W niedzielę 17 listopada Bertinelli zamieścił nagranie, na którym podaje sobie rękę, do którego dołączył otrzeźwiające wyjaśnienia. „Nie wiem, czy po tym filmie widać (a moje serce wciąż bije trochę szybciej, kiedy to piszę), że miałem dzisiaj bardzo poważny atak lęku. „Od dawna się tak nie czułem” – napisał pod filmem. „Kilka godzin temu niekontrolowanie płakałem i miałem wrażenie, że serce wyrywa mi się z piersi. Nie mogłem przestać się trząść.

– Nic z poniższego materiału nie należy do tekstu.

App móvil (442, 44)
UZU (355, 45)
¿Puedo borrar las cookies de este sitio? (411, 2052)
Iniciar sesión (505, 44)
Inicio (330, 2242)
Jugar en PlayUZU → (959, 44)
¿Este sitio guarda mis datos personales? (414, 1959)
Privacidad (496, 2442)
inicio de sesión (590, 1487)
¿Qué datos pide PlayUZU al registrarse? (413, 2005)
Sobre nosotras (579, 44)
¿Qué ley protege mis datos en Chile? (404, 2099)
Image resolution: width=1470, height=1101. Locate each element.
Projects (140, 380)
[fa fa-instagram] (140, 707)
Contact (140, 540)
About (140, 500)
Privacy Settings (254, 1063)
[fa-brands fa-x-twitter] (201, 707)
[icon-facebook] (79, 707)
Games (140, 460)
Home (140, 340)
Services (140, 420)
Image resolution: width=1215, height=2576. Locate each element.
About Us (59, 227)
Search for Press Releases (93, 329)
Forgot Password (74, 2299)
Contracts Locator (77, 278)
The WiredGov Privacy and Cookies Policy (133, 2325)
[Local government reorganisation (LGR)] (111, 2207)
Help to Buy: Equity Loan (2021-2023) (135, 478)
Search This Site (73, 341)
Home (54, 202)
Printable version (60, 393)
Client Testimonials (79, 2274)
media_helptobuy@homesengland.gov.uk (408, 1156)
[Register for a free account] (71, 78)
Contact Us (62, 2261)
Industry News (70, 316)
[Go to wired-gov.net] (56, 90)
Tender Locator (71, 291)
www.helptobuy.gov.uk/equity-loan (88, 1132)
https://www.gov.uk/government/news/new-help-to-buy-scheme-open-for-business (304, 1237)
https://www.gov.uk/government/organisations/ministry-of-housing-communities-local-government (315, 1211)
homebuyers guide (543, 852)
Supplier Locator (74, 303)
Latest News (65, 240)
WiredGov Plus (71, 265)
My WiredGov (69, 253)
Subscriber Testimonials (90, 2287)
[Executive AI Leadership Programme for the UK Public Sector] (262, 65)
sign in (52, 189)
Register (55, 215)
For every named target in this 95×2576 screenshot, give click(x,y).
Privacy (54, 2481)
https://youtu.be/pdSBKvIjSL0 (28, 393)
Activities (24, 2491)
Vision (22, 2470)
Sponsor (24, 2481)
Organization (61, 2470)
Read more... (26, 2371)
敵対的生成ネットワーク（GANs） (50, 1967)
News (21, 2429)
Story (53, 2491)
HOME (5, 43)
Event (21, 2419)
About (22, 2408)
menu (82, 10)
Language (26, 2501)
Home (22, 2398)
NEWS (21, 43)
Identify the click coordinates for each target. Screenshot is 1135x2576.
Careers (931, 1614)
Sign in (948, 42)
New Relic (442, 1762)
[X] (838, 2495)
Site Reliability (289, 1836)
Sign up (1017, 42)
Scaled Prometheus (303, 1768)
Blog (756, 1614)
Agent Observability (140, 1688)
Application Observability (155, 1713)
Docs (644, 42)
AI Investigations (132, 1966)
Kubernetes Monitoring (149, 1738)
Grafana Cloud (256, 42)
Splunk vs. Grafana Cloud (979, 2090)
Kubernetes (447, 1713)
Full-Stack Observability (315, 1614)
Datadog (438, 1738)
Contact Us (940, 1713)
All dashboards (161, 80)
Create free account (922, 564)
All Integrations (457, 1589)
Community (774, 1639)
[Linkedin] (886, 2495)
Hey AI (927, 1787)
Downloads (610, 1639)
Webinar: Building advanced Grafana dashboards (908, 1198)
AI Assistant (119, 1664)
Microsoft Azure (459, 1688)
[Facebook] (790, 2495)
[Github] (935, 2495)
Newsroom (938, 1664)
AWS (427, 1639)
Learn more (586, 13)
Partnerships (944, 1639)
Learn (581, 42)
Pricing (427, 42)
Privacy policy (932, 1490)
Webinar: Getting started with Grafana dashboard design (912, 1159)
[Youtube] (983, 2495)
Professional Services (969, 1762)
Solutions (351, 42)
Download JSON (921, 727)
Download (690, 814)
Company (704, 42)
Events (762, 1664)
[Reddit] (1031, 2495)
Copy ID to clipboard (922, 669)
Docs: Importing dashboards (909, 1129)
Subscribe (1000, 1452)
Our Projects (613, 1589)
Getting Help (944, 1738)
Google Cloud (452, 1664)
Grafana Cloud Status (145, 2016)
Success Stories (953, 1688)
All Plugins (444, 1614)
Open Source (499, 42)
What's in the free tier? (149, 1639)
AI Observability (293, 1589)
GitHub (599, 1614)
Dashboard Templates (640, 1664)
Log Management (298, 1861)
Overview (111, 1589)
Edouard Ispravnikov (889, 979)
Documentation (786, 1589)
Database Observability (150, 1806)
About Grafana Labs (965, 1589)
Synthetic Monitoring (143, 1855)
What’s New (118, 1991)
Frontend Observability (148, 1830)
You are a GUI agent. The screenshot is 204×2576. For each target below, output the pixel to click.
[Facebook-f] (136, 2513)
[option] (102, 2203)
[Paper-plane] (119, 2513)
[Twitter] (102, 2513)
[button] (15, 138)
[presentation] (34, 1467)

Bertinelli kontynuował: „Chciałem się tym podzielić, ponieważ jestem pewien, że nie jestem jedyną osobą, która tego doświadczyła. Na szczęście ataki te stały się bardzo rzadkie, więc dzisiaj trochę mnie to zaskoczyło. To jest efekt po. Jakbym przechodził prawdziwy atak (lol, atak to odpowiednie słowo. Moje ciało i umysł czują się, jakby były naprawdę atakowane ).”

Powiedział, że podczas tych ataków jego mózg stał się „przesadnie myślący i destrukcyjny”, powodując, że jego ciało stało się „nadmiernie aktywne”, zauważając, że „nie miał kontroli”.

Niecały miesiąc temu Bertinelli również podzielił się dramatycznym siniakiem na ramieniu, a w podpisie pod zdjęciem na Instagramie określił siebie jako głupka. „Poprosiłabym o wynagrodzenie za ryzyko, ale to była moja wina” – napisała pod postem z 30 października. „Pracuję nad naprawdę fajnym nowym projektem, o którym nie mogę się doczekać, aż ci opowiem, a dzieje się to wtedy, gdy dosłownie potykasz się za rogiem sceny i siadasz na tyłku przed ekipą. I cała publiczność.”